===== LISTED RECORDS
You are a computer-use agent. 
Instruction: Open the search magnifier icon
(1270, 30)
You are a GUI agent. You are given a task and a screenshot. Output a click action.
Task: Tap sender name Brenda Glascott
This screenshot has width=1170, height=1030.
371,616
==========
- _WHAT IS ASKED_
Rewrite all of the records above, replacing "agent" with "assistant" and keeping everything else the same.

- _TASK RESPONSE_
You are a computer-use assistant. 
Instruction: Open the search magnifier icon
(1270, 30)
You are a GUI assistant. You are given a task and a screenshot. Output a click action.
Task: Tap sender name Brenda Glascott
This screenshot has width=1170, height=1030.
371,616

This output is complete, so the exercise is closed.